A big grumpy square woman in civvies was moving around with a dangerous gleam in her eye. I realised that it would be better to humour rather than antagonise her because she was the deputy station-commander and one of those gay ladies who could take a person’s head off with a single swipe and not think twice. The station commander, a uniformed captain, emerged from his office where he’d evidently been in an important meeting. He cast a quick glance over his charge office and with a pained expression retired back into his office. He looked like one of the unhappiest men I’ve seen in recent months and speculated whether it might not be chronic piles that were responsible for his demeanor.

I was relieved to notice that he was (1) coloured, (2) a captain, and (3) wearing a uniform, because when the case of my photographic gear being stolen by a carpenter performing alterations was being investigated a while back, a white plainclothes detective warrant officer with a large hearing aid told me quite readily that he was the station commander, and for no reason other than intuition, I had doubted him at the time. It seems that even police officers, white ones nogal, are quite capable of offloading a few porkies once they get going.
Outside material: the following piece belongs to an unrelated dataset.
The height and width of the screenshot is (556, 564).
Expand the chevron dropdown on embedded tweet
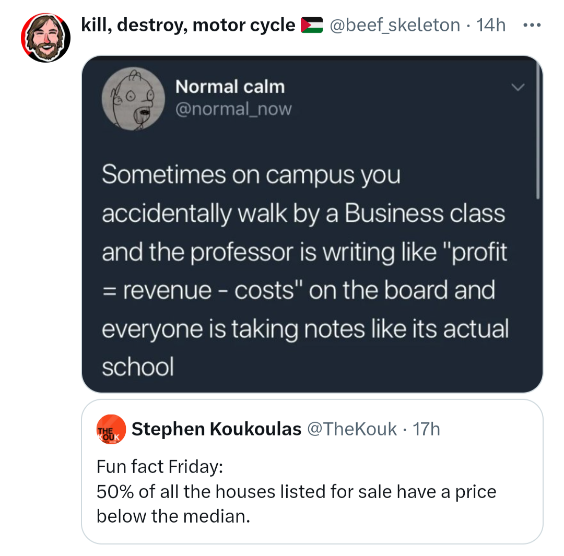click(x=518, y=87)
Heidi had filled in all the forms and I had signed mine in the appropriate place, so now it was just taking-finger-prints time. This was not something that she could control; the fingerprint station sharing space in a tight passage leading to the ladies toilet with a microwave oven (presumably to heat up the officer’s’ pies) and a kettle to make coffee (real policemen shouldn’t drink tea should they?).
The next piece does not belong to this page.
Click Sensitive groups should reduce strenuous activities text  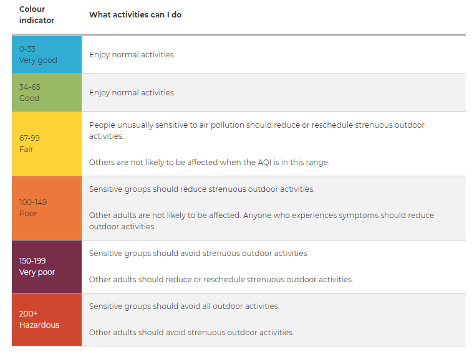(x=201, y=189)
A lanky uniformed police lady had joined the throng and we became stuck together momentarily in the passage. I recognised her as the one who had tittle-tattled to the Stock Theft Unit when Winston went AWOL some months back. My wife had unwittingly committed the crime of owning unmarked cattle (all three of them) and was all but arrested when the Stock Theft Unit found out. Perhaps this officer had just been trying to polish her marble with aspirations of joining this elite band of husky bovine bashers in SUVs. I remember when they came to issue Heidi with a rather stiff fine; she was with them at our front gate, in jeans, firearm on the hip and a Make-My-Day look on her bony face.

However today she was different and querulous to the extreme. Francesca was her name and she was protesting loudly to the square policewoman. She didn’t want to go on a course and become deskbound. Her voice echoed around the room. She wanted to remain active and working in the field. In this way, she would remain young and sexy. She also seemed rather resentful that she had to look after her sick mother while enduring all this other stuff.
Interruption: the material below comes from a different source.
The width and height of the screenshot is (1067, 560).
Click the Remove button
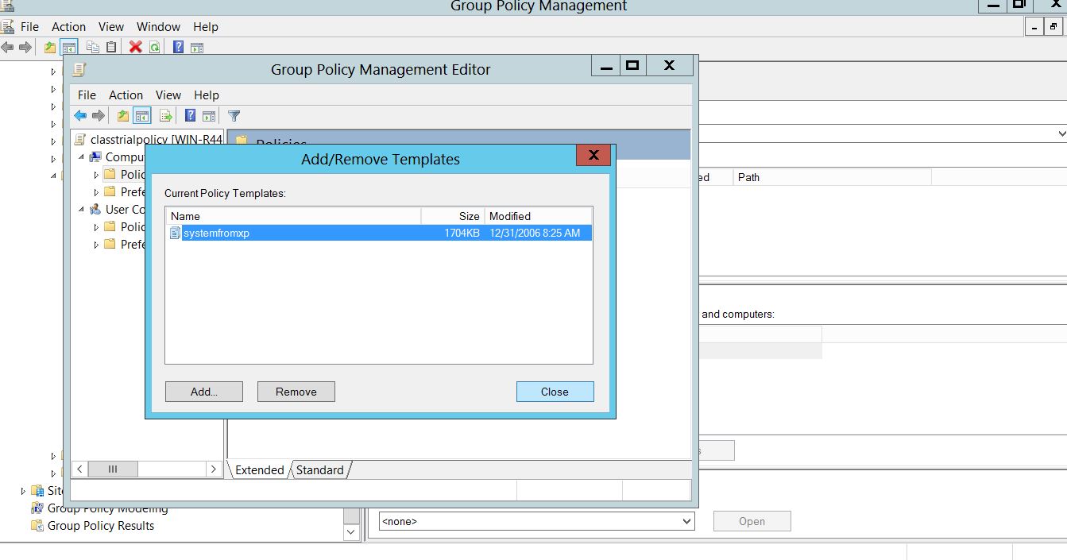[x=296, y=392]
I caught the look in Mila’s eye. My daughter was thinking: first, off you’re not sexy to begin with. Secondly, everybody gets old and you’re no exception. Thirdly, it’s uncool as well as unprofessional to blow off about your personal life in a public space. Because for a millennial with hipster leanings, being uncool is the very worst crime that a person can commit. Far worse than theft, arson or murder.

Irrationally I demanded cake. What I had in mind was some fine Black Forest Cake, the chocolate sponge delicately dry and not too sweet; some parts soaked with kirschwasser, dressed with fresh whipped cream, shaved Swiss chocolate, and marinated black cherries. So Heidi dispatched Mila and me to the Spar while she waited for the forms to be typed out by a ponderous policeman. Of course, the Hopefield Spar has never sold anything remotely resembling the creation inside my head. Before settling on mince pies baked before Christmas, we examined cheesecake slices that were past their sell-by date yesterday and Mila immediately took the matter up with an abrasive assistant attending the bakery counter.

“Count the date properly,” the hussy instructed my daughter. “Then you will see they’s not past sell-by date.”

I smiled when I saw the expression on Mila’s face. If Heidi is the oak tree, then Mila is her acorn who never fell very far.